382. Basın Açıklaması

HiÇBİR MAHKEMENİN CESARET EDEMEDİĞİ 4 yıl önce bugün Filistinli mazlum kardeşlerimize yardım götürmek üzere yola çıkan ancak uluslararası sularda siyonist katiller tarafından yolu kesilerek saldırıya uğrayan Mavi Marmarayı ve bu saldırıda şehid düşen 10 kardeşimizi anıyoruz.İnsanlığın vicdanını oluşturan Mavi Marmara bugün dünyanın her yerinde br vicdan hareketinin sembolü olarak anılıyor.Müslüman coğrafyanın her köşesinde Mavi Marmara, direnişin, özgürlüğün ve cesaretin gücünü temsil ediyor.Emperyalistler ve siyonist işbirlikçilerinin Mavi Marmara kelimesini her duyduklarında  moreri bozuluyor.
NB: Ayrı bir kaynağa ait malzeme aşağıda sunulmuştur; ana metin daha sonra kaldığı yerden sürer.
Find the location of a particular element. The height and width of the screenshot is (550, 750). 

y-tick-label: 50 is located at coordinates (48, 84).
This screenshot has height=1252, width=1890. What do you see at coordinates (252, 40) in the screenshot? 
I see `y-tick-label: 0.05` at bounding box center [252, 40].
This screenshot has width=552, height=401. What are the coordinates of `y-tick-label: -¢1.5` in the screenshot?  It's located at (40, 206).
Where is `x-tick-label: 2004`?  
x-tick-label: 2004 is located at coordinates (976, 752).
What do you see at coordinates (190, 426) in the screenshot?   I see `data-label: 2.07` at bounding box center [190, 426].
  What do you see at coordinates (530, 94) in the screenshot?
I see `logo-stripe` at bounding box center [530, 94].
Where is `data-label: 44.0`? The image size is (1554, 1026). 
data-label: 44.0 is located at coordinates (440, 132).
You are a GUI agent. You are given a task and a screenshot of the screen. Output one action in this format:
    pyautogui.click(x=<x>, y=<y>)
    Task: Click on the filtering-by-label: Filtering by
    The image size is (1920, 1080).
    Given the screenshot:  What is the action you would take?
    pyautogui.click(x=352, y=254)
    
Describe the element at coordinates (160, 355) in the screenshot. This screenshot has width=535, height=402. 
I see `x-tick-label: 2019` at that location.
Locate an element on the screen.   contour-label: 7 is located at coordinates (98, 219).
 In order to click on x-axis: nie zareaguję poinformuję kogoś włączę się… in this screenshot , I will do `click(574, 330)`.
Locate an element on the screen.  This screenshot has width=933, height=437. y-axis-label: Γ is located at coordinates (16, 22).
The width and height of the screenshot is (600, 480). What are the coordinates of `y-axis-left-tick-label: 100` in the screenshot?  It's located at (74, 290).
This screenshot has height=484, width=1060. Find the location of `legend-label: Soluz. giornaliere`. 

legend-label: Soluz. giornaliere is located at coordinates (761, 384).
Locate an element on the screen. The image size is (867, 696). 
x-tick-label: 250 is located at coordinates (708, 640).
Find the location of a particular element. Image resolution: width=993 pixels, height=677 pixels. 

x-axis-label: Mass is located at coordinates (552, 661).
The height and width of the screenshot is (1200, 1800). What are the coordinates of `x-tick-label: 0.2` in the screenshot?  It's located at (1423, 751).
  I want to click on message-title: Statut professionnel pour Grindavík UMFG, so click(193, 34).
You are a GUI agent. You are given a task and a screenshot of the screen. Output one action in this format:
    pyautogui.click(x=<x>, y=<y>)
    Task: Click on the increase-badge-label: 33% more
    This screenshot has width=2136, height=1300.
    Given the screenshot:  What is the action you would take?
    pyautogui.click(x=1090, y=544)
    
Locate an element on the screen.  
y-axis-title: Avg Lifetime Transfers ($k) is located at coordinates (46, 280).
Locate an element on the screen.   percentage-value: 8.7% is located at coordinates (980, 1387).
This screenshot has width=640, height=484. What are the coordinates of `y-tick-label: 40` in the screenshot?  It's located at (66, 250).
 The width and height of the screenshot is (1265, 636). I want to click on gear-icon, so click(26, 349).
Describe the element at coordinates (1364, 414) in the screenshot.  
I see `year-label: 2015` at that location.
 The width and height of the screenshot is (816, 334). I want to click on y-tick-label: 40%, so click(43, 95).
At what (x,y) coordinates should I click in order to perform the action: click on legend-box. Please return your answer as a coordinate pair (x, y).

Bugün bir kez daha katillerin,barbarların insanlıkdışı cinayetlerinde şehid düşen kardeşlerimizi rahmetle anıyoruz.Onların açtığı yolda Filistin halkının özgürlük mücadelesinin çok daha güçleneceğine,İslam coğrafyasının acılarının hafifleyeceğine yürekten inanıyoruz.

Aradan geçen 4 yılda Mavi Marmara davasının sürmekte olduğu İstanbul 7. Ağır Ceza Mahkemesi, gerçekten tarihe geçecek bir karar vererek siyonist katillere "öldürme" emri veren 4 üst düzey israil yetkilisinin yakalanmasına hükmetti.Bugüne kadar hiçbir mahkemenin cesaret edemediği bu yargılamayı gerçekleştiren mahkeme heyetini cesaretlerinden ve hukuka olan bağlılıklarından dolayı tebrik ediyoruz.Mavi Marmara gemisine saldırı davasında, dönemin İsrail Genelkurmay Başkanı Rau Aluf Gabiel Ashknazi, Deniz Kuvvetleri Komutanı Eliezer Alfred Marom, İstihbarat Başkanı Amos Yadlin, Hava Kuvvetleri Komutanı Avishay Levi hakkında, yakalama kararı verilmesi, haklı olanın güçlü görünene, mazlum olanın zalime karşı bir zaferidir.Allahın yardımıyla bu siyonist katillerin mahkeme önünde hesap verecekleri günler çok yakındır.Şimdi bu sanıkların görüldükleri yerde yakalanması amacıyla kırmızı bülten çıkarılmasıyla başlayacak uluslararası mücadele katillerin iyice köşeye sıkışmasını sağlayacaktır.Siyonistler şehit ailelerini ve Mavi Marmara direnişçilerini tazminat ödeyerek susturabileceklerini zannediyorlardı.Evet, tazminatta ödeyecekler,mahkeme önünde hesapta verecekler.Türkiyedeki siyasi iradenin  dik duruşu elbette takdir edilmelidir.Ancak bundan sonra çok daha kritik bir sürece girilmekte ve Türkiye üzerindeki siyonist baskı artmaktadır.Bu yüzden siyasi iradenin aynı kararlılıkla ve tavizsiz biçimde Mavi Marmara davasını savunmaya devam edeceğine inanıyoruz.İsrailin bu kararı yok saymaya çalışması korku ve endişeden kaynaklanıyor.İstediğiniz kadar yok saymaya çalışın,artık yaptığınız zulmün hesabının sorulduğu ve Filistinli masum çocukların,kadınların,yetmilerin hesabının sorulduğu yeni bir dönem başlamıştır.

Selam olsun Mavi Marmara şehidlerine,Filistinin mazlum ve onurlu halkına.

Selam olsun yeryüzünün her tarafında zalimlere karşı mücadele veren mazlum halklara.